=== Task to carry out ===
Print each entry word for word without images.

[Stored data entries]
+===+
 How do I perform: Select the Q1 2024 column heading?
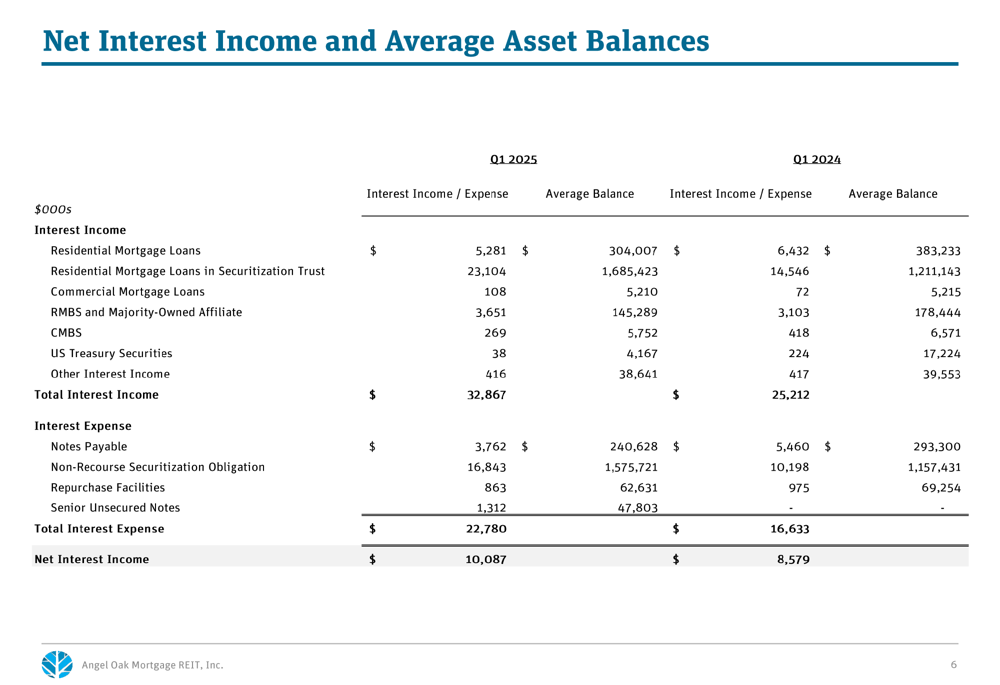817,159
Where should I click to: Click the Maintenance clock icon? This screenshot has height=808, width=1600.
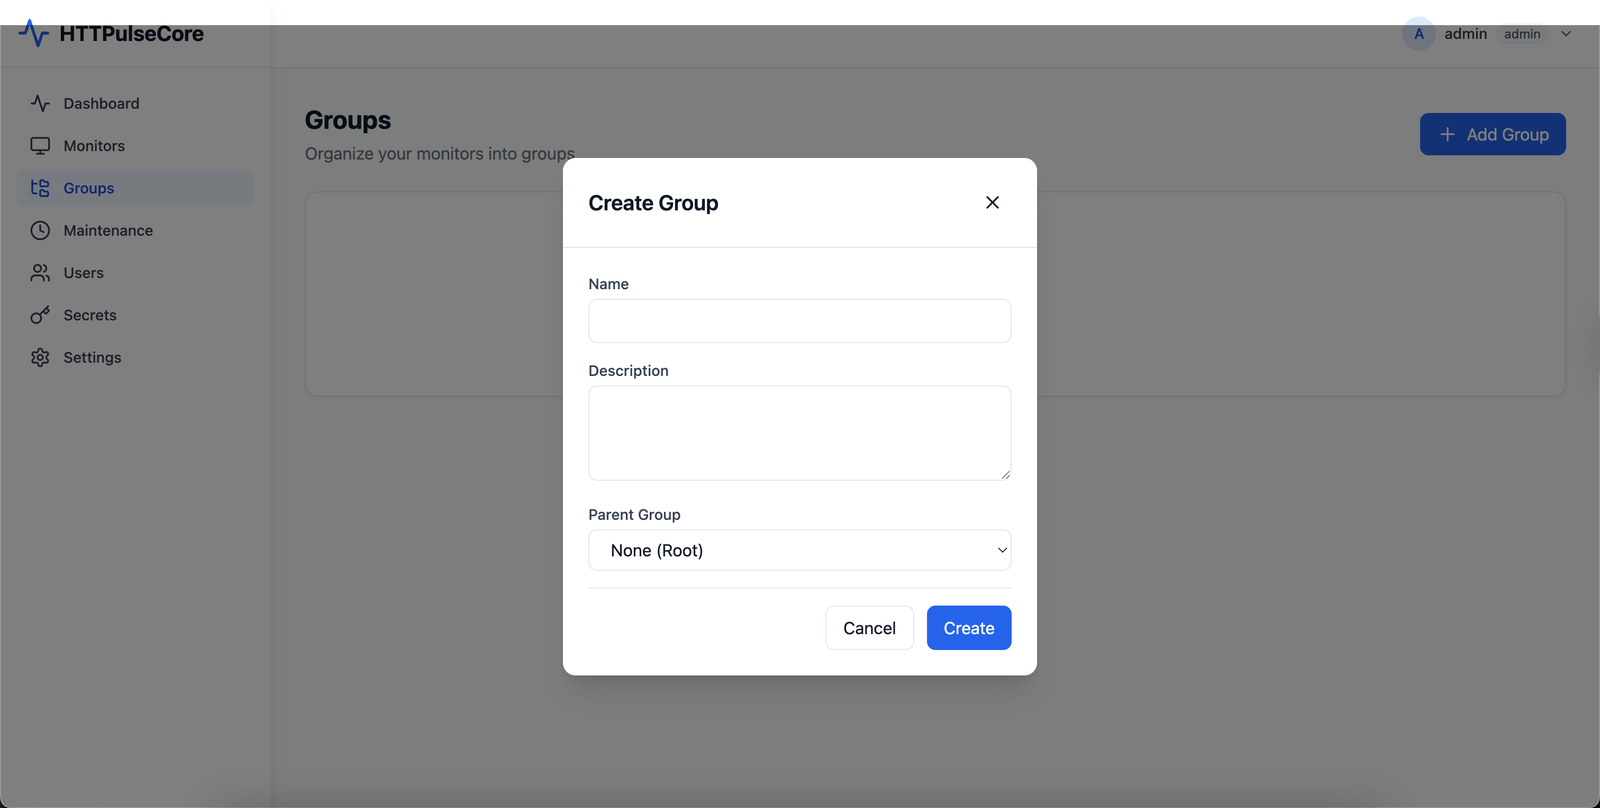(40, 231)
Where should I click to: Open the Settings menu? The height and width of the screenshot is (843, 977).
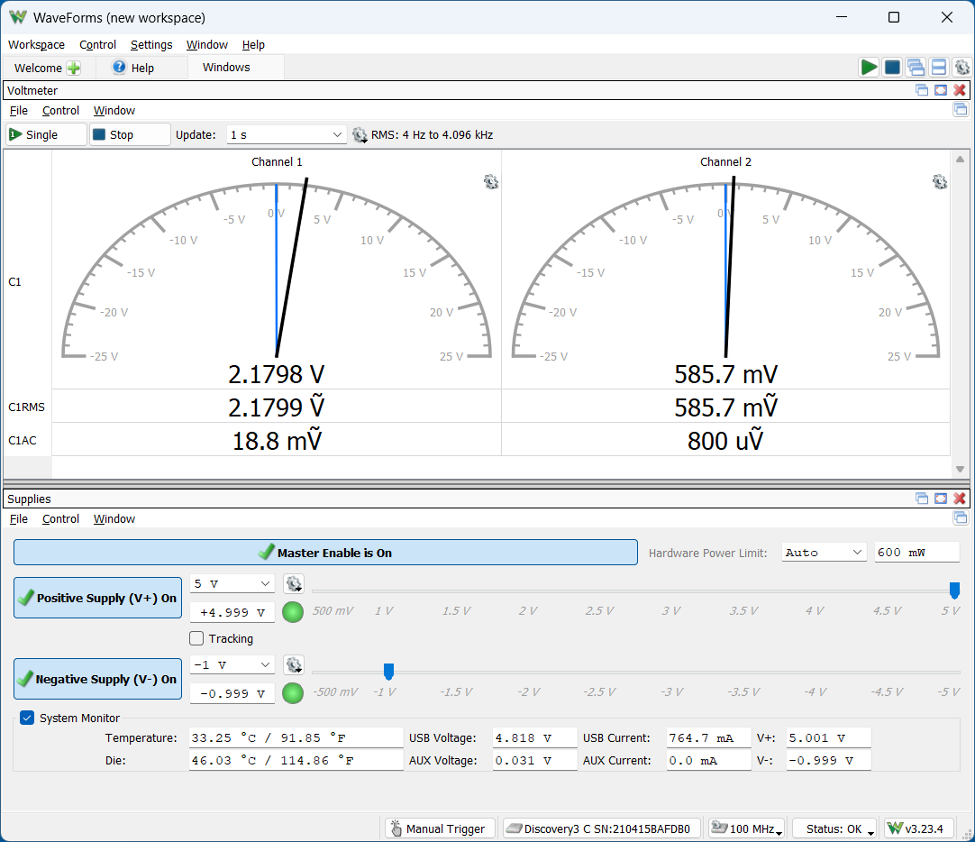point(151,45)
+===+
=== Task result ===
 How do I perform: Select the Q1 2024 column heading?
817,159
Where should I click to: Click the Maintenance clock icon? This screenshot has height=808, width=1600.
(40, 231)
Where should I click to: Open the Settings menu? The height and width of the screenshot is (843, 977).
point(151,45)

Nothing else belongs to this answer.